How your cashback current account works will depend which one you choose. Some offer it in the form of a percentage reimbursement (around 1-2%) on your household bill payments. Others will give money back when you spend in certain shops.
You may be charged a monthly fee for the privilege though which could outweigh the benefit of any cashback.
Heading off to university is an expensive time and the right student current account can really help, especially if it has an overdraft with a long 0% interest period.
Some may even have freebies to tempt you, but it’s important to make sure it has the key features you need. Stay out of the red to avoid being charged unplanned overdraft fees.
By not comparing current accounts, you could be missing out on helpful incentives, or better interest rates on your in-credit balance.
Perhaps you’re paying a higher fee on a overdraft facility than you need to? Or paying for account services you don’t require, like breakdown cover or mobile phone insurance.
Always make sure you know the fees and charges relating to an account and what they cover so that you’re not doubling up on insurance.
Some accounts have certain terms attached to them. For example, you might have to manually switch direct debits to your new account, or deposit a certain amount per month. If you don’t follow the guidance, the bank may not honour the switch
If you use the seven day current account switch guarantee, you will have to close your old account, this will be done automatically and all payments will be transferred to your new account.
Most accounts come with a debit card and online banking, as well as a mobile app. Some won’t, so if you need them for your day-to-day money management, make sure they’re included.
With so much choice on the market, you need to find the account that’s going to make a difference to your finances.
Look out for:
Accounts that give you extra, like packaged and cashback current accounts, could charge you a monthly fee
Would it be useful to have an authorised overdraft? If so, consider the options available and whether you’ll have to pay a fee for going overdrawn
Consider whether the monthly fee will wipe out any cashback you would receive
Some packaged current accounts offer travel insurance policies as a perk. Make sure it provides the cover you need before travelling though
If your account includes breakdown cover, take a look at the terms and conditions to see if it includes everything you need
Avoid doubling up on insurance by checking if you already have mobile phone cover from your bank account before buying a separate policy
You could have access to 24/7 home emergency cover from your bank if an unexpected disaster strikes, like your pipes bursting
There may be a switching reward or a refer a friend scheme for opening an account with a different provider
Some accounts will require you to meet certain criteria to open an account with them, for instance, paying in a certain amount each month
This is arranged with your bank and will have a predetermined limit - you’ll have to pass a credit check before being accepted.
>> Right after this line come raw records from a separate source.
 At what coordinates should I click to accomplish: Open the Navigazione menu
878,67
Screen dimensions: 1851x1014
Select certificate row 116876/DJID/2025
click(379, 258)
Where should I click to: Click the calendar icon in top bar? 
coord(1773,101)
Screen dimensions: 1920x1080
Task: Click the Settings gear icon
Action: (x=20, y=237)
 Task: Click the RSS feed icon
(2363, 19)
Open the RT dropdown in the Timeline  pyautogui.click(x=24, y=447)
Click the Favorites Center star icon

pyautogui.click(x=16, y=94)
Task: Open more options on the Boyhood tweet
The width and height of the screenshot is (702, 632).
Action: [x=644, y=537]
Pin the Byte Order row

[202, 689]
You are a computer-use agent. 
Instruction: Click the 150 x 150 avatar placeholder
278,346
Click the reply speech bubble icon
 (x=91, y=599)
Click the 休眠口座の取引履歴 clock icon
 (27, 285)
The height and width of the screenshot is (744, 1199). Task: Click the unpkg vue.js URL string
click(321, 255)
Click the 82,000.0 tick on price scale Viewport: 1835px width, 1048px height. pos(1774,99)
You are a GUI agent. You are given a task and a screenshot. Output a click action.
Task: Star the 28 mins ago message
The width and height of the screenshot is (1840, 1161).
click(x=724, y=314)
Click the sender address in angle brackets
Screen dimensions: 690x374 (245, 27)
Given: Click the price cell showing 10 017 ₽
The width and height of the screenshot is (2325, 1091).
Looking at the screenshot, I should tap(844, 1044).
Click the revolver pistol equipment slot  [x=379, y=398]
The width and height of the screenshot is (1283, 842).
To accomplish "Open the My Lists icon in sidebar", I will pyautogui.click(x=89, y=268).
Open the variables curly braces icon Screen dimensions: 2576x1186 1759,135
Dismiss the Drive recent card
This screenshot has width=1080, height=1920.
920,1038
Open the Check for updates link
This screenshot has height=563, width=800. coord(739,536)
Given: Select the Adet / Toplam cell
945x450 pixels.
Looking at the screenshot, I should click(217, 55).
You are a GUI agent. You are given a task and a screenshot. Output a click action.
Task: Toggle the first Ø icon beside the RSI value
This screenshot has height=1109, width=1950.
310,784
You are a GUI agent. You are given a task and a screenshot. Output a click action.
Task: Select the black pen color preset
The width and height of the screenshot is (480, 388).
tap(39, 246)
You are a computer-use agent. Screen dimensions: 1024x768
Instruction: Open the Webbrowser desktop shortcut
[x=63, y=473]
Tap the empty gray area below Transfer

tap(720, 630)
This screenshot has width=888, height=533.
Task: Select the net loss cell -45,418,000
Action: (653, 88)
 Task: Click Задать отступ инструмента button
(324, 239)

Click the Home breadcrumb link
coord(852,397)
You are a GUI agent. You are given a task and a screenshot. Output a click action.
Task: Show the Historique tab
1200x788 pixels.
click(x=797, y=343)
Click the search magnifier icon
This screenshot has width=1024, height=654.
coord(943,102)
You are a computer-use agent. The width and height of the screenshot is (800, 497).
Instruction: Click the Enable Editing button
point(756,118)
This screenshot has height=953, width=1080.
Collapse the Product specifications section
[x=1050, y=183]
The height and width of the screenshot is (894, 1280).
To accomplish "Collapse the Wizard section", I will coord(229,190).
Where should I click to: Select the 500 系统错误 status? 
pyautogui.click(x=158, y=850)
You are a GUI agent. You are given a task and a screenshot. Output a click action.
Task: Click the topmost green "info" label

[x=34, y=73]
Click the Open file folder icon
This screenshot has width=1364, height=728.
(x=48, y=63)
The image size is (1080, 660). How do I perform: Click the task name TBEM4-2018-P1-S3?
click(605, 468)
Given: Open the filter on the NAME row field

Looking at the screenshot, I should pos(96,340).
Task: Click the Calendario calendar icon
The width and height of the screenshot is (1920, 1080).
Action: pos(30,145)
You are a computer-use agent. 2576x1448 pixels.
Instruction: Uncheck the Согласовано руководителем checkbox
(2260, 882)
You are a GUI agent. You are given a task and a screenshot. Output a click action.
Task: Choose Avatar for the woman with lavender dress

You may be charged a small fee for going into your authorised overdraft but be careful not to go over the limit as you’ll face steep charges.
This type of overdraft is when you go overdrawn without having an authorised overdraft in place and it’s a bad idea.
You’ll be charged for going into the red and it can get expensive, really quickly. There may be a cap on charges, but you should steer clear of doing this at all costs.
Yes, you can open a current account in two or more people’s names which makes it more convenient if you have shared bills. It’s important that you trust the other joint account holders as they’ll have access to your money and could affect your credit rating.
Some bank accounts will require you to deposit a set amount each month, as well as having a set number of direct debits. This could be the case if you’ve chosen an account with an attractive interest rate.
You can open a children’s bank account when your child turns 11. They’ll be given a debit card to withdraw money and shop online or in stores.
Often there’ll be a current account option for ages 11-16 and a more grown-up version for 16-18 year olds.